From Bugzilla Helper: User-Agent: Mozilla/5.0 Galeon/1.2.6 (X11; Linux i686; U;) Gecko/20020827 Description of problem: Including Locale::Language in your perl program while using en_US.UTF-8 as the LANG gives you some warnings. Version-Release number of selected component (if applicable): 5.8.0-55 How reproducible: Always Steps to Reproduce: 1.LANG=en_US.UTF-8 perl -we 'use Locale::Language' Actual Results: Malformed UTF-8 character (unexpected end of string) at /usr/lib/perl5/5.8.0/Locale/Language.pm line 115, <DATA> line 109. Malformed UTF-8 character (unexpected end of string) at /usr/lib/perl5/5.8.0/Locale/Language.pm line 117, <DATA> line 109. Malformed UTF-8 character (unexpected non-continuation byte 0x6c, immediately after start byte 0xe5) in lc at /usr/lib/perl5/5.8.0/Locale/Language.pm line 117, <DATA> line 109. Malformed UTF-8 character (unexpected end of string) at /usr/lib/perl5/5.8.0/Locale/Language.pm line 115, <DATA> line 178. Malformed UTF-8 character (unexpected end of string) at /usr/lib/perl5/5.8.0/Locale/Language.pm line 117, <DATA> line 178. Malformed UTF-8 character (unexpected non-continuation byte 0x6b, immediately after start byte 0xfc) in lc at /usr/lib/perl5/5.8.0/Locale/Language.pm line 117, <DATA> line 178. Expected Results: You shouldn't see any errors (undefine LANG and re-run the same command). Additional info: The good news is: http://groups.google.com/groups?hl=en&lr=&ie=UTF-8&threadm=rt-17439-38139.10.5873486677133%40bugs6.perl.org&rnum=3&prev=/groups%3Fq%3DMalformed%2BUTF-8%2Bcharacter%2B(unexpected%2Bend%2Bof%2Bstring)%26meta%3Dsite%253Dgroups The patch included has been applied to perl but I can't verify because I don't have a login to perl.org. Actually I found this bug while dealing with another one, more on that latter because I didn't find the culprit and can't submit an incomplete bug.

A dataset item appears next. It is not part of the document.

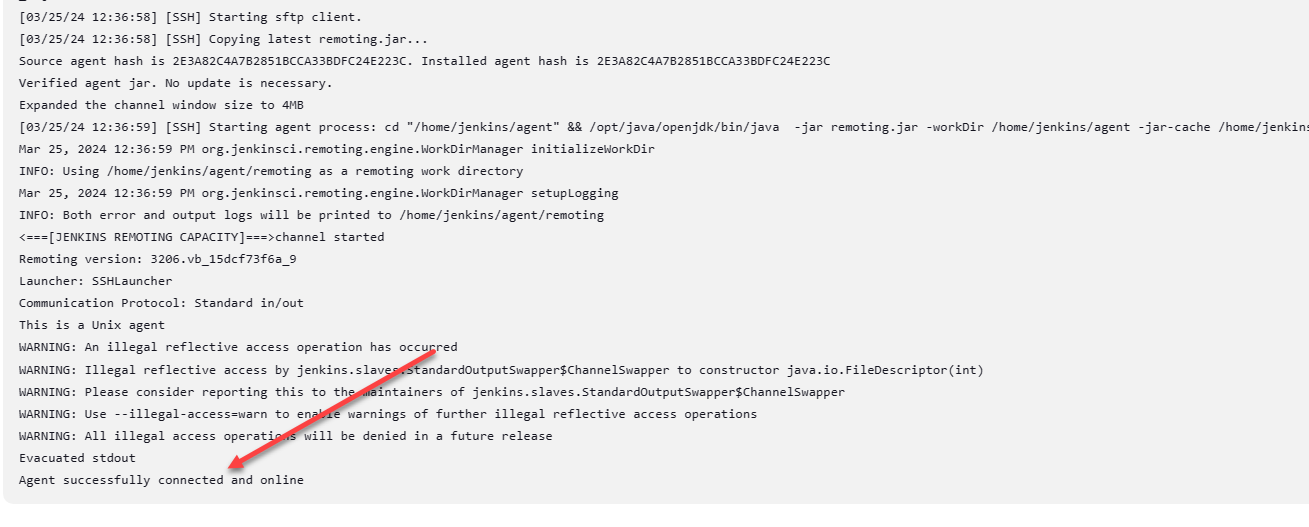Click the source agent hash line

(x=424, y=61)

This is very urgent issue. There's working patch already, I suggest RedHat publishing update quite soon. I have default set up of RH8.0, and I ran into this problem with trying my www perl script on this box, and it yells errors.
I have integrated the patch from upstream (perl change 17927). There are other issues preventing an immediate errata of Perl itself, however. If you would like to test a candidate package, it can be arranged, but please be aware it would be unsupported.

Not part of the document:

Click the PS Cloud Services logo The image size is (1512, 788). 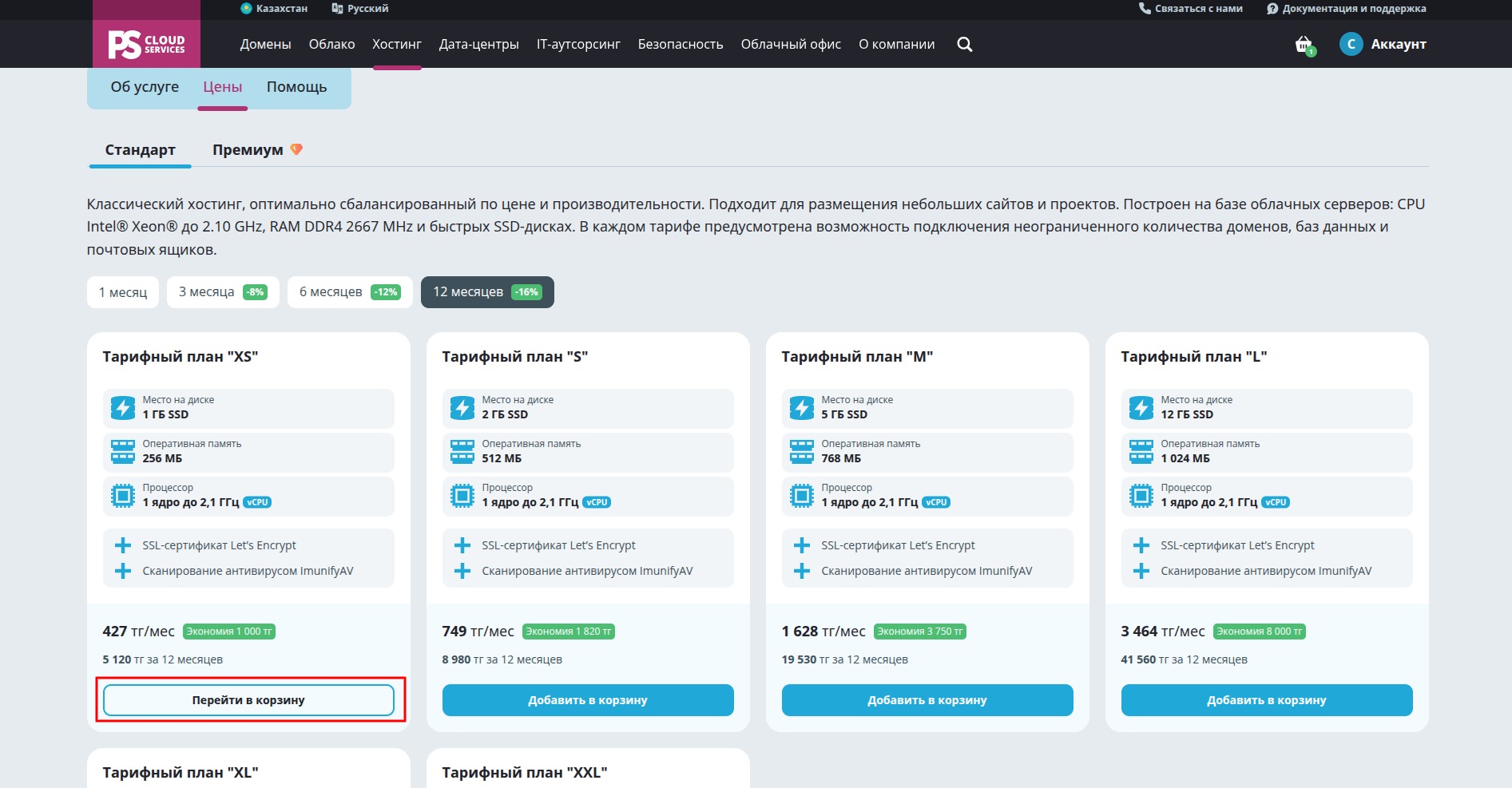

a package fixing this and other utf8 issues should be in rawhide soon (and should recompile on stock 8.0 with no trouble).

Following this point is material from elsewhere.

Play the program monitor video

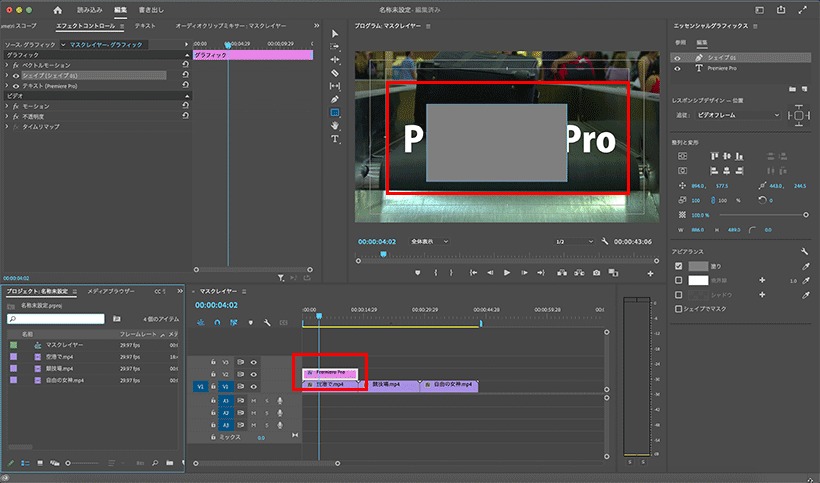pyautogui.click(x=507, y=273)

Now with recent RawHide (I tested -79, -81, -82) regexps with UTF-8 seem to fail: mirror@entropy home]$ LANG=en_US mirror packages/rawhide.srpm package=RawHide alviss.et.tudelft.nl:/pub/redhat/rawhide/SRPMS/SRPMS -> /usr/local/mirror/redhat/rawhide/SRPMS/SRPMS No files to transfer [mirror@entropy home]$ LANG=en_US.UTF-8 mirror packages/rawhide.srpm unknown input in "/etc/mirror.defaults" line 10 of: package=defaults unknown keyword in "/etc/mirror.defaults" line 10 of: [mirror@entropy home]$ rpm -q mirror mirror-2.9-11 [mirror@entropy home]$ rpm -q perl perl-5.8.0-82 The regexp in question is: /^\s*([^\s=+]+)\s*([=+])(.*)?$/ If I go back to perl-5.8.0-73 all is fine again.
See the bug #82652 for a patch.
Fix confirmed in perl-5.8.3-10